B. Documenting The industrial Real Estate Loan
Does Purchaser have all information principal to comply with the Lender's loan end requirements?
Not all loan documentation requirements may be known at the outset of a transaction, although most industrial real estate loan documentation requirements are fairly typical. Some required information can be obtained only from the Seller. Production of that information to Purchaser for delivery to its lender must be required in the buy contract.
As advice to what a industrial real estate lender may require, the following sets forth a typical end Checklist for a loan secured by industrial real estate.
Commercial Real Estate Loan end Checklist
1. Promissory Note
2. Personal Guaranties (which may be full, partial, secured, unsecured, cost guaranties, range guaranties or a range of other types of guarantees as may be required by Lender).
3. Loan agreement (often incorporated into the Promissory Note and/or Mortgage in lieu of being a detach document)
4. Mortgage [sometimes extensive to be a Mortgage, safety agreement and Fixture Filing]
5. Assignment of Rents and Leases
6. safety Agreement
7. Financing Statement (sometimes referred to as a "Ucc-1", or "Initial Filing")
8. Evidence of Borrower's Existence In Good Standing; including
(a) Certified copy of organizational documents of borrowing entity (including Articles of Incorporation, if Borrower is a corporation; Articles of society and written Operating Agreement, if Borrower is a little liability company; Certified copy of trust agreement with all amendments, if Borrower is a land trust or other trust; etc.)
(b) Certificate of Good Standing (if a corporation or Llc) or Certificate of Existence (if a little partnership) or Certificate of Qualification to Transact business (if Borrower is an entity doing business in a State other than its State of formation)
9. Evidence of Borrower's Authority to Borrow; including
(a) a Borrower's Certificate;
(b) Certified Resolutions
(c) Incumbency Certificate
10. Satisfactory Commitment for Title assurance (which will typically require, for prognosis by the Lender, copies of all documents of description appearing on agenda B of the title commitment which are to remain after closing), with required industrial title assurance endorsements, often including:
(a) Affirmative Creditors possession Endorsement (extending coverage over course exclusion 7 and course exclusions 3(a) and 3(d) as they recite to creditor's possession matters)
(b) Alta 3.1 Zoning Endorsement modified to contain parking
(c) Alta extensive Endorsement 1
(d) Location Endorsement (street address)
(e) passage Endorsement (vehicular passage to social streets and ways)
(f) Contiguity Endorsement (the insured land comprises a particular parcel with no gaps or gores)
(g) Pin Endorsement (insuring that the identified real estate tax permanent index numbers are the only applicable Pin numbers affecting the collateral and that they recite solely to the real asset comprising the collateral)
(h) Usury Endorsement (insuring that the loan does not violate any prohibitions against inordinate interest charges)

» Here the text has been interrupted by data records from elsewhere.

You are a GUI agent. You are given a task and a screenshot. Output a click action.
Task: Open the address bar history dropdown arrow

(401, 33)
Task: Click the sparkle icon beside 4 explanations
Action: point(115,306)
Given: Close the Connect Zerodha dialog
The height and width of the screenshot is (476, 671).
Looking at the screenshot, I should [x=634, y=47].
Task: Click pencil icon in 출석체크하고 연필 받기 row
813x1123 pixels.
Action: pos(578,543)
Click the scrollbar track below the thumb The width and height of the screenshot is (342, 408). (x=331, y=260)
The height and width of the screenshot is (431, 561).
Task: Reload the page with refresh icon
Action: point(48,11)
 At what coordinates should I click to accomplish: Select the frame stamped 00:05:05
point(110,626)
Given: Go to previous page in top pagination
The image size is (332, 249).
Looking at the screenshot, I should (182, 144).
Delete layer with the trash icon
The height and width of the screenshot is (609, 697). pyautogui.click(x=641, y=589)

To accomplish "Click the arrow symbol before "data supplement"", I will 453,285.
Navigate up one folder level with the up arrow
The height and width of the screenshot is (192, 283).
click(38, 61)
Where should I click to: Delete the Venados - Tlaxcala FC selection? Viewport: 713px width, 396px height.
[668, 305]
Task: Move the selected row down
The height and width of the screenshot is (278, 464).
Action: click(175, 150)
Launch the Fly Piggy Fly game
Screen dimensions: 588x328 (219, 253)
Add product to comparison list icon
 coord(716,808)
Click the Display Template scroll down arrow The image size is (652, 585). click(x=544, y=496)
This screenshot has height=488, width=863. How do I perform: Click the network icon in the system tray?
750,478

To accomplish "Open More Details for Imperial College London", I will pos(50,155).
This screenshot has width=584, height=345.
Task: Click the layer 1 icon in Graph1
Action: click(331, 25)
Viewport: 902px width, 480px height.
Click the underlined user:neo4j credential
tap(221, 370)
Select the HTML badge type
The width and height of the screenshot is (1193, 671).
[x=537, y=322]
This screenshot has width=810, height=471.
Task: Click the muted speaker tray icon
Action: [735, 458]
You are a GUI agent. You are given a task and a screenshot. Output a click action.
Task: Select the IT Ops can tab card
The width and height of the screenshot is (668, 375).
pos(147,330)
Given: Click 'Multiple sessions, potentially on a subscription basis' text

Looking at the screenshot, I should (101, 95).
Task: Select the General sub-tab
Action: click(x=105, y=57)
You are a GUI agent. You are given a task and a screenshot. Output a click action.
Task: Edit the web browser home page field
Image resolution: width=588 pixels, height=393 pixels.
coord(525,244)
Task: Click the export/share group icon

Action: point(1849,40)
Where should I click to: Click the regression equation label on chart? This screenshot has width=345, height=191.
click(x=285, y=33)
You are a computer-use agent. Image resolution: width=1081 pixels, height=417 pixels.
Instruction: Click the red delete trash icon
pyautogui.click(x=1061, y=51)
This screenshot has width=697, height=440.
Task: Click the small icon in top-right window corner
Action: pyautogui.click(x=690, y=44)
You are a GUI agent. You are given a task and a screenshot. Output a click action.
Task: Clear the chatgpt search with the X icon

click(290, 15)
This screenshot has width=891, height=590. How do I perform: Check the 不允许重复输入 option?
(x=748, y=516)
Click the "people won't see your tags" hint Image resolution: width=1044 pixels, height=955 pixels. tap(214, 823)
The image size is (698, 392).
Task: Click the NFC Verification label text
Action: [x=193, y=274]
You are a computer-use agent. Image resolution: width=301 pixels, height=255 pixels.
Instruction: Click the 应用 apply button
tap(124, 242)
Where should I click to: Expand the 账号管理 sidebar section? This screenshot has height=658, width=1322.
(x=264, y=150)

(i) other title assurance endorsements applicable to safe the intended use and value of the collateral, as may be determined upon recite of the Commitment for Title assurance and scrutinize or arising from the existence of special issues pertaining to the transaction or the Borrower.
11. Current Alta scrutinize (3 sets), [typically prepared in accordance with 2005 Minimum accepted information for Alta/Acsm Land Title Surveys, certified to the lender, Buyer and the title insurer, including items 1 straight through 4, 6, 7(a), 7(b)(1), 8 straight through 11(a) and 14 from the Surveyor's "Optional scrutinize Responsibilities and Specifications" referred to as "Table A"].
12. Current Rent Roll
13. Certified copy of all Leases (3 sets)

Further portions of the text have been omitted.